The research by Lorinda Anderson, assistant professor of biology, is featured in the current issue of the journal Cytogenetic and Genome Research.

Anderson studies meiosis – a special process that is fundamental to sexual reproduction. In humans and tomatoes (and most other large organisms), each cell has two sets of chromosomes – one from the mother and one from the father. In humans, 23 chromosomes equals one set. During meiosis, cells in reproductive tissues divide to produce egg and sperm cells that each have only one set of chromosomes.

“Meiosis has been compared to a dance because each chromosome from the father has to find its partner from the mother and ‘hold hands’ before they separate again into egg or sperm cells,” Anderson said. “If the chromosomes don’t complete the dance of meiosis correctly and the number of chromosomes in an egg or sperm cell is not exactly equal to one set of chromosomes, then genetic disorders, like Down syndrome in humans, happen.”

Anderson’s research specifically examines the pairing and “hand-holding” aspects of meiosis. During hand-holding, parts of the parental chromosomes recombine and trade large segments of genes. The dance and recombination of meiosis is responsible for genetic variations that make each of us unique.

In her journal paper, Anderson took advantage of the pairing process of meiosis to look at the organization of chromosomes from the tomato compared with related tomato species. Because the chromosomes find their partners and line up closely together during meiosis, any differences in structure are easy to detect. Contrary to 50 years of previously reported scientific research, Anderson and her team found several large differences in the chromosomes from different tomato species. Some of the differences, like an inversion where part of a chromosome is flipped with respect to its partner, can lead to sterility.

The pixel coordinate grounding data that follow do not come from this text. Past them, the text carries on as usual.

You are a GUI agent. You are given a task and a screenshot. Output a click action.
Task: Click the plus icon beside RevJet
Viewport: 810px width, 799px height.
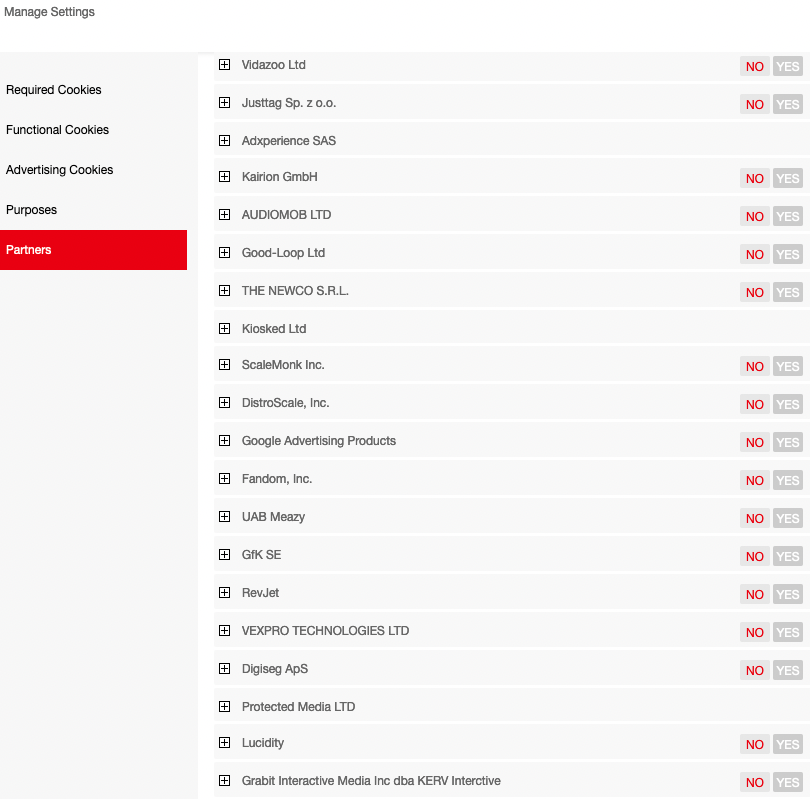(x=224, y=593)
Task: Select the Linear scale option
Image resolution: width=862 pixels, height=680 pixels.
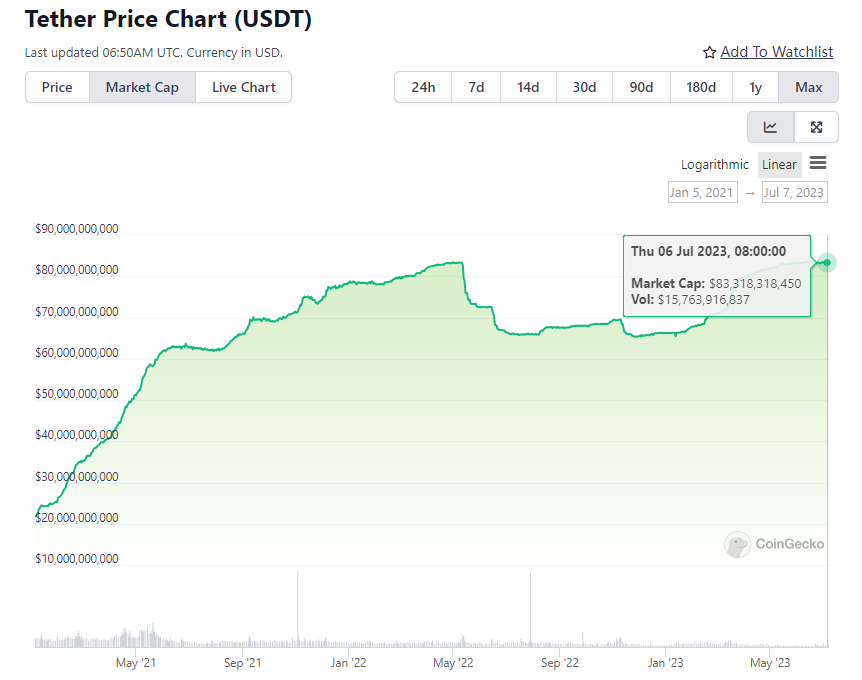Action: 779,165
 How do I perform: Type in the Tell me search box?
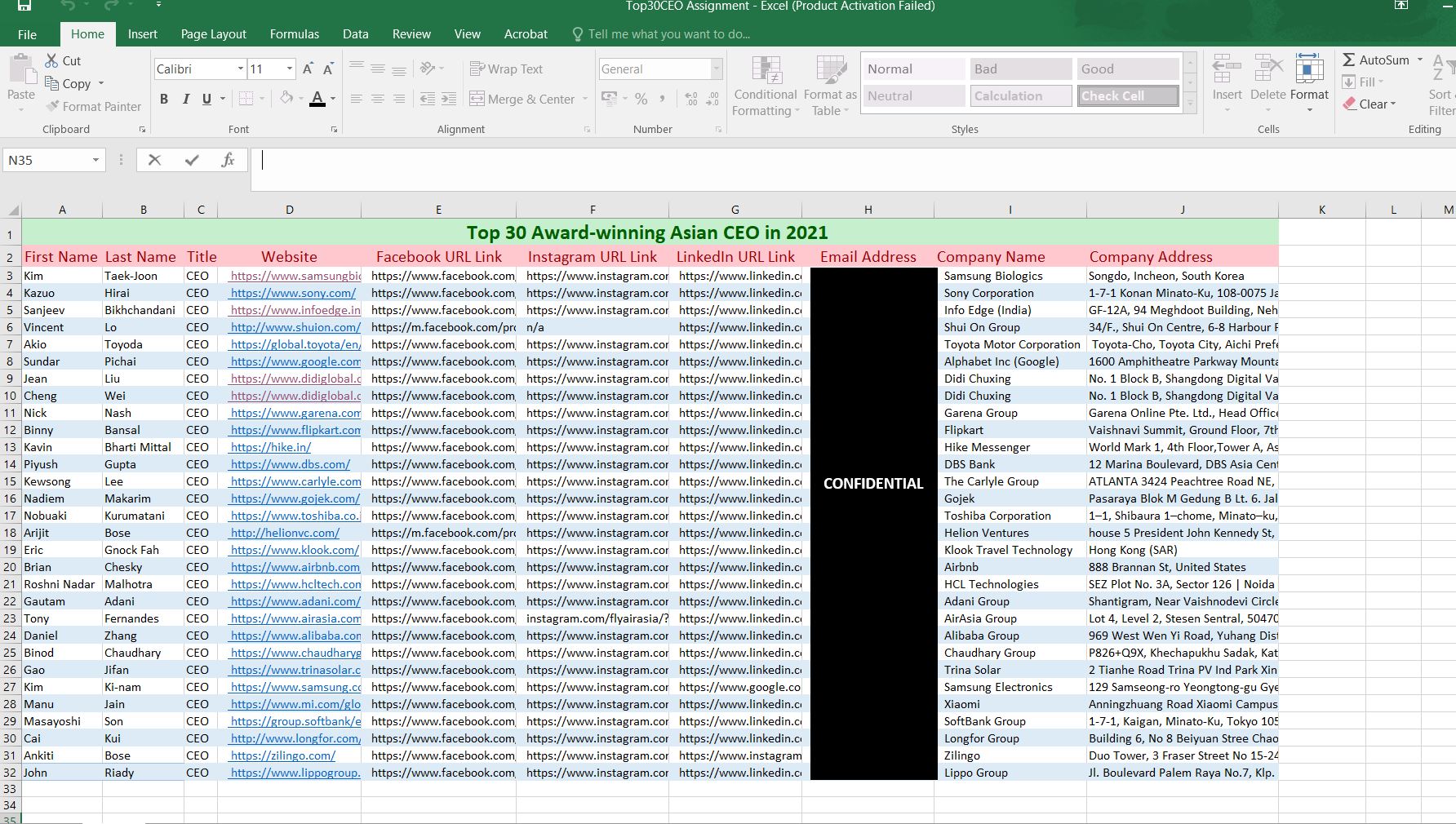[668, 34]

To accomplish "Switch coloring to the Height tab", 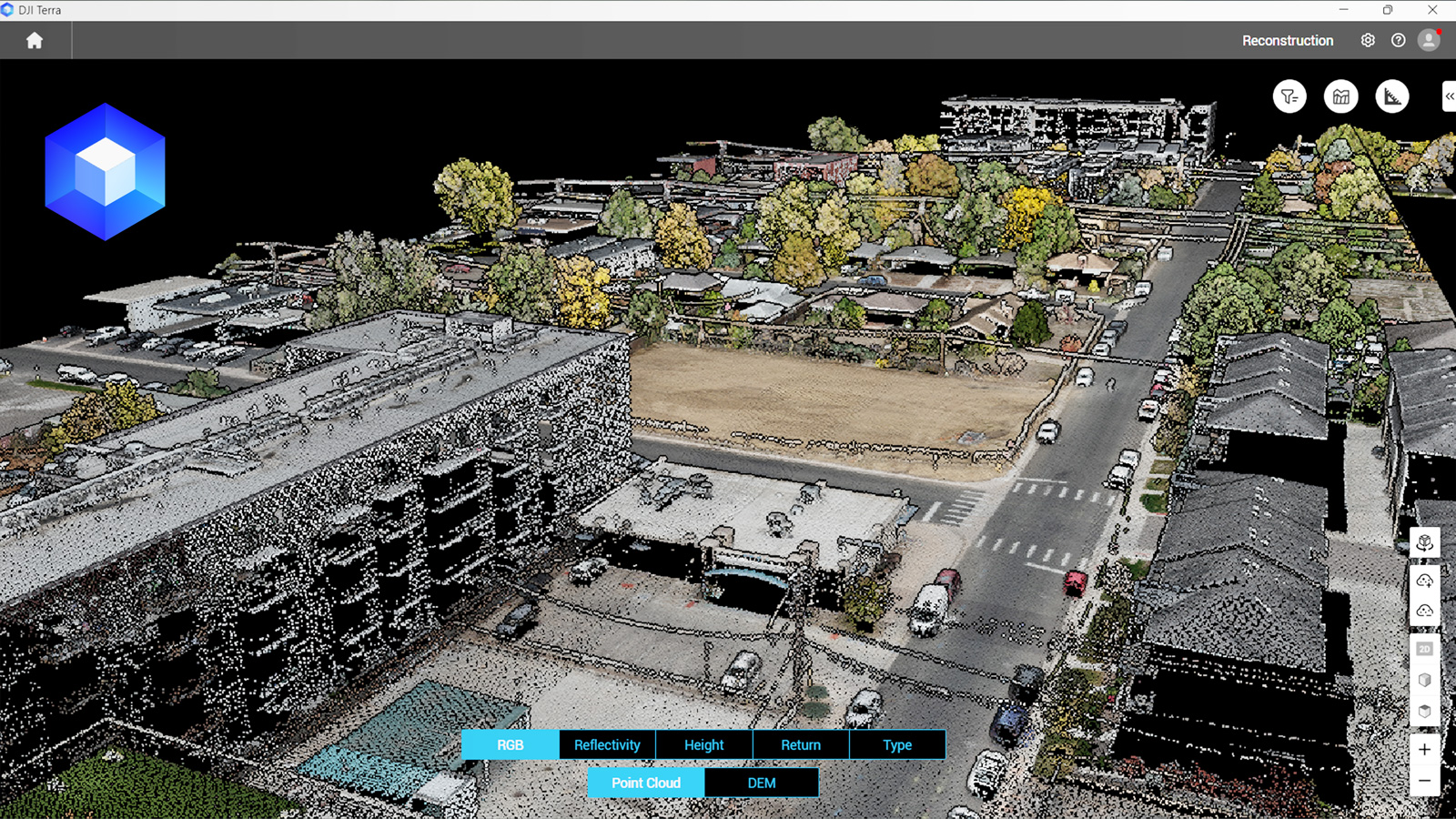I will pos(703,744).
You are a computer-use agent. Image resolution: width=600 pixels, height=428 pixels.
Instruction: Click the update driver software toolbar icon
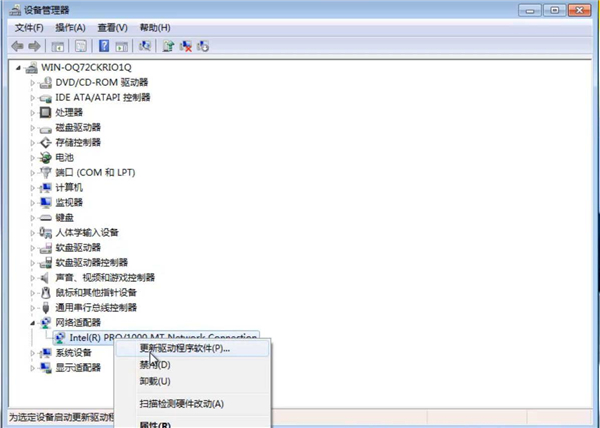169,46
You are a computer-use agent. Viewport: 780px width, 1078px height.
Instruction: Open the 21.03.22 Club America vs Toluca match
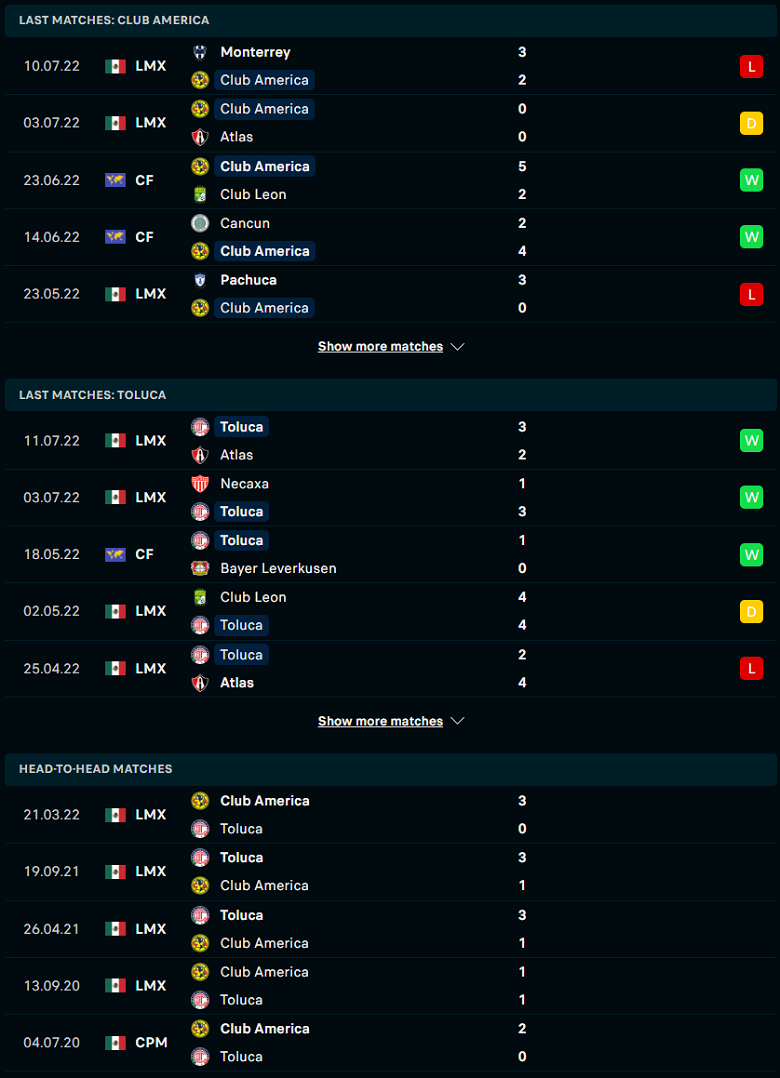coord(390,815)
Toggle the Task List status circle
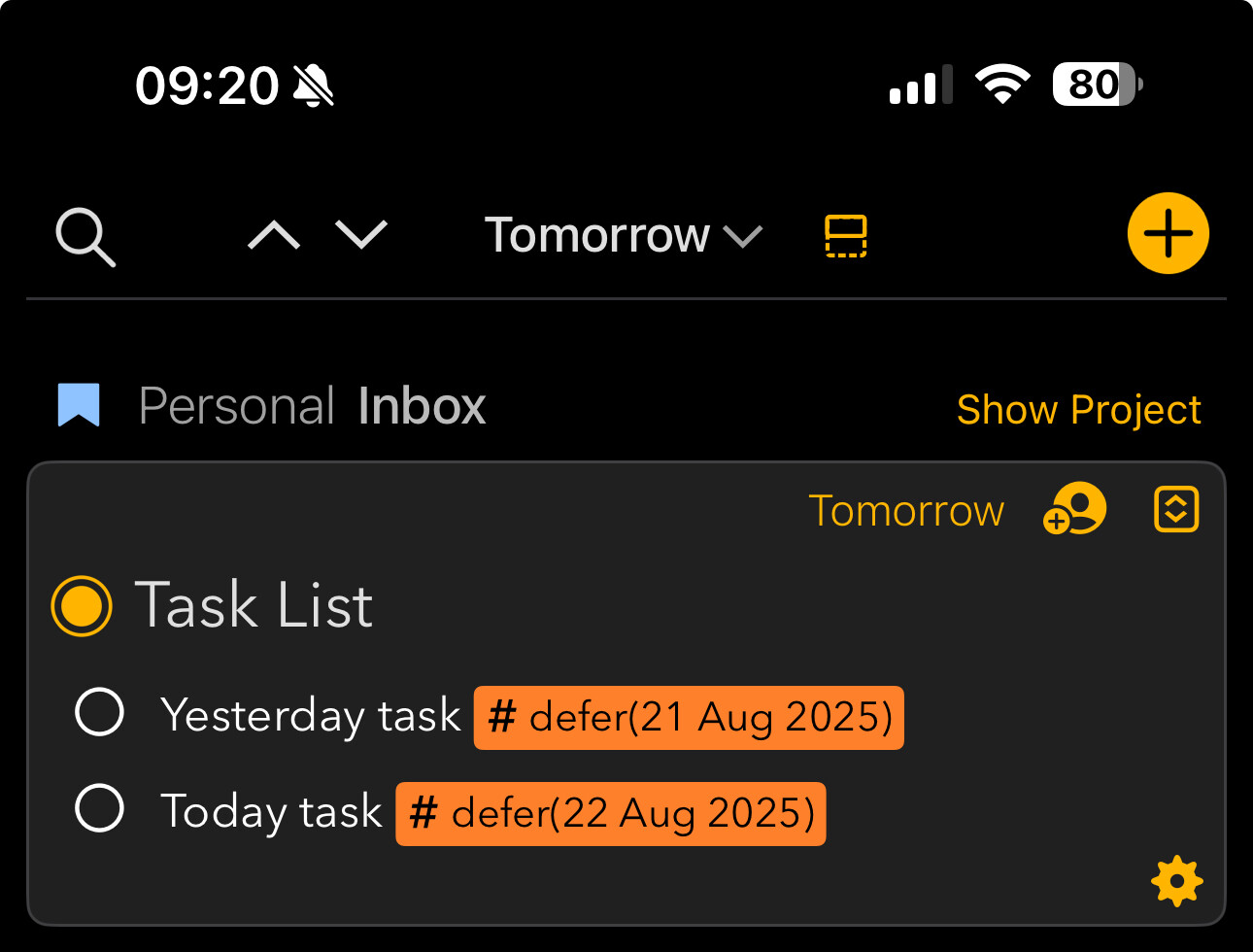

How they made the discovery: Scientists took pollen-producing cells from plants – prior to the production of flowers – and removed the cell walls. They added a detergent solution to the cells that caused them to burst and reveal their chromosome structure.

“We’re a long way from understanding what leads to the pairing and recombination of chromosomes,” Anderson said. “Once we understand how that is controlled, we might eventually say, ‘I want to have this piece of DNA from that species moved into this one.’ Potentially, you could cross two species to move specific genes, like disease resistance, from a wild species into a commercial variety using natural recombination processes.”

The tomato and its relatives were thought to be unusual because differences between species were due to changes in genes, not in chromosomes. With the tomato study, “we have shown that chromosome rearrangements must be taken into consideration when evaluating evolutionary patterns in tomato as well as in other organisms.”

Anderson’s co-authors on the research are Stephen Stack and Patricia Bedinger, also biology professors at Colorado State; Lauren Larsen, an undergraduate biology student; and Paul Covey, a recent biology alumnus who now works for the U.S. Department of Agriculture.

The research was supported by the National Science Foundation.